After he led Republicans to victory in 1994 midterm elections, Gingrich came out against Clinton with guns blazing. By the shutdown, the public had already begun to see him as petulant. Boehner, by contrast, has consciously avoided styling himself as the chief of the opposition, as Peter Boyer reported in December. What’s more, he enjoys a much higher favorable vs. unfavorable rating. Boehner’s low-key demeanor and repeated opposition to closing the government would make it hard for Democrats to pin a shutdown on anyone in particular. “The only thing that’s missing right now is the Newt Gingrich-type foil,” says Jim Manley, a Democratic strategist and former spokesman for Senate Majority Leader Harry Reid. “Gingrich’s petulance is what drove it the last time around. The Tea Party could play that role—too strident for the American people.” But pinning blame on a diffuse group of lesser-known representatives isn’t easy. Of course, it cuts both ways.

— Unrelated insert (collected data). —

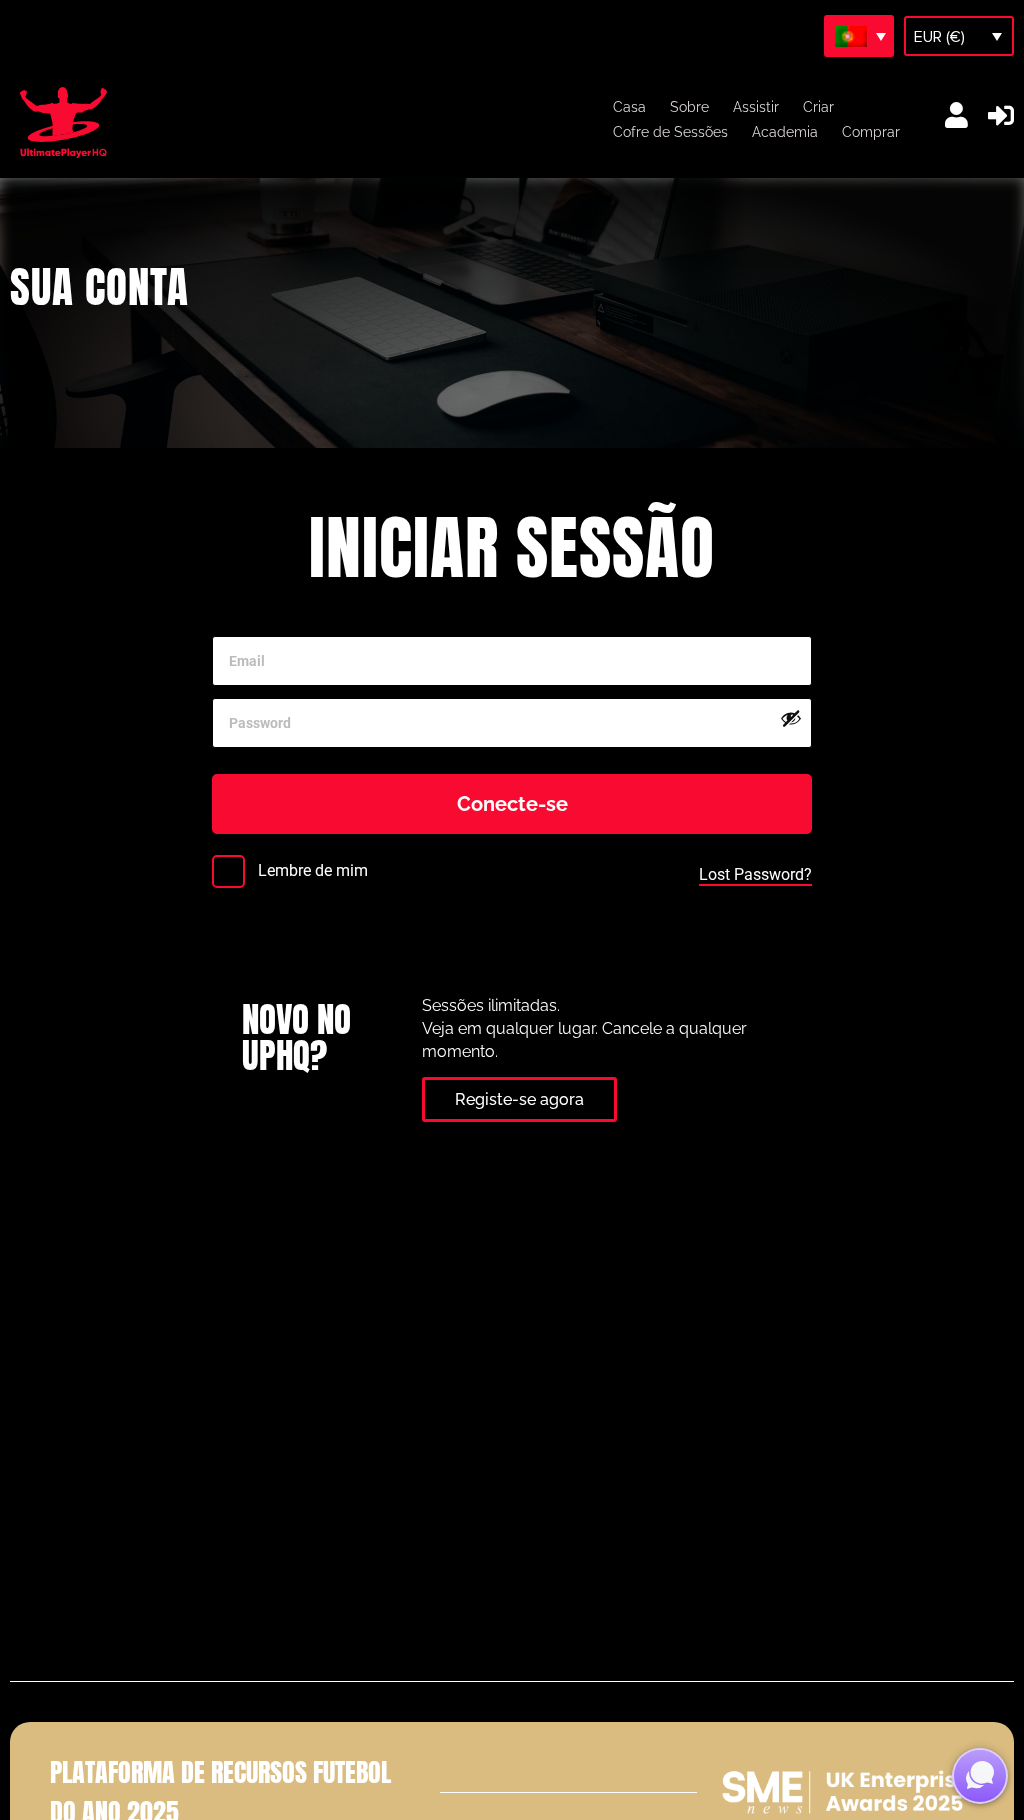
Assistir (756, 107)
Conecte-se (512, 804)
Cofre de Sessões (670, 132)
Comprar (871, 132)
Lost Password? (755, 874)
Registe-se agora (519, 1099)
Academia (785, 132)
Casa (629, 107)
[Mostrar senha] (791, 718)
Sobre (689, 107)
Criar (818, 107)
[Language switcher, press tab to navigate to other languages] (859, 36)
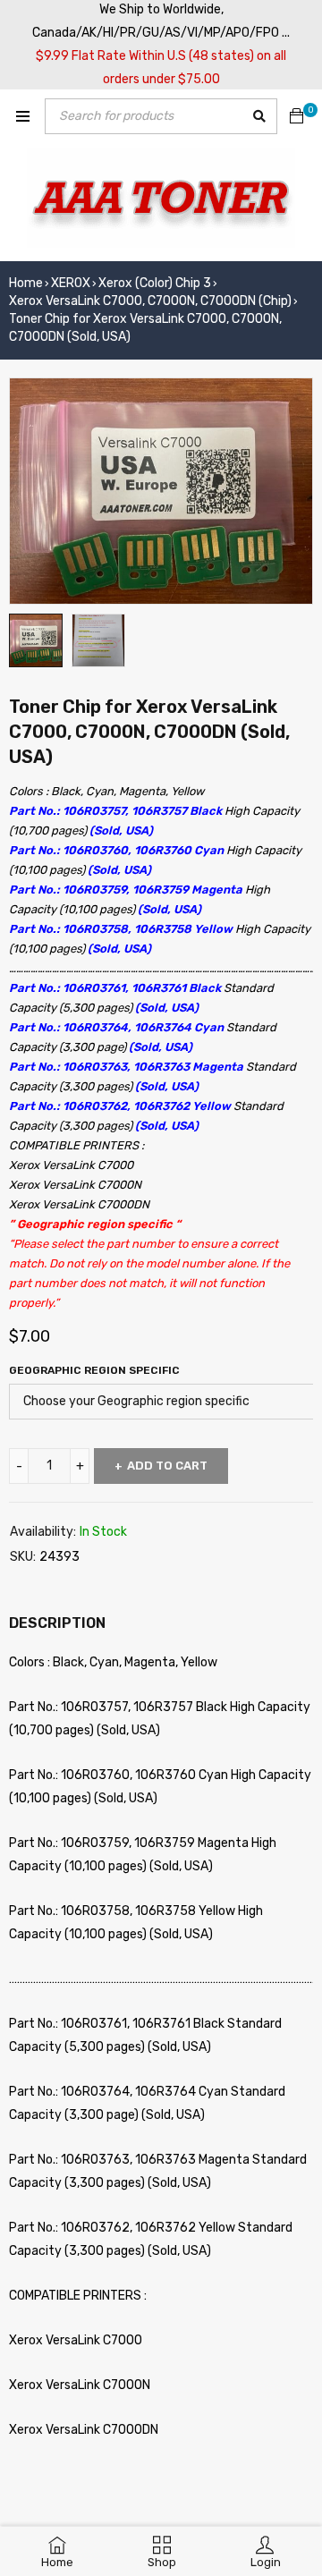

Gingrich had total control, Ornstein says, and if Boehner had that kind of discipline in his ranks, there’d be no serious discussion about a shutdown.
3. Barack Obama is not Bill Clinton.
Asked why a shutdown might play to Democrats’ advantage, strategists on both sides of the aisle boil it down to two words: “bully pulpit.” It’s easier for the president to get his message out than it is for anyone else. The Obama administration has sometimes appeared reluctant to use that platform—witness, for example, its passive posture for much of the health-care debate—but has also sometimes stepped up, as it did in cutting a deal to extend the Bush tax cuts. One would expect Obama would make a strong case in the event of a shutdown. But would that help him in the longer term? Political scientist Brendan Nyhan points out that the shutdown didn’t really have much impact on Clinton’s 1996 reelection campaign, contrary to popular recollection. But also contrary to popular recollection, nearly half the public felt more negative about him because of the shutdown. Luckily for him, six out of 10 felt more negative about the Republicans, too. Vin Weber argues that Obama does best when things are happening—as in the lame-duck session, when the president irked conservatives (with repeal of Don’t Ask, Don’t Tell) and liberals (with the tax-cut deal) alike—so a screeching halt to the work of government might be uniquely bad for him.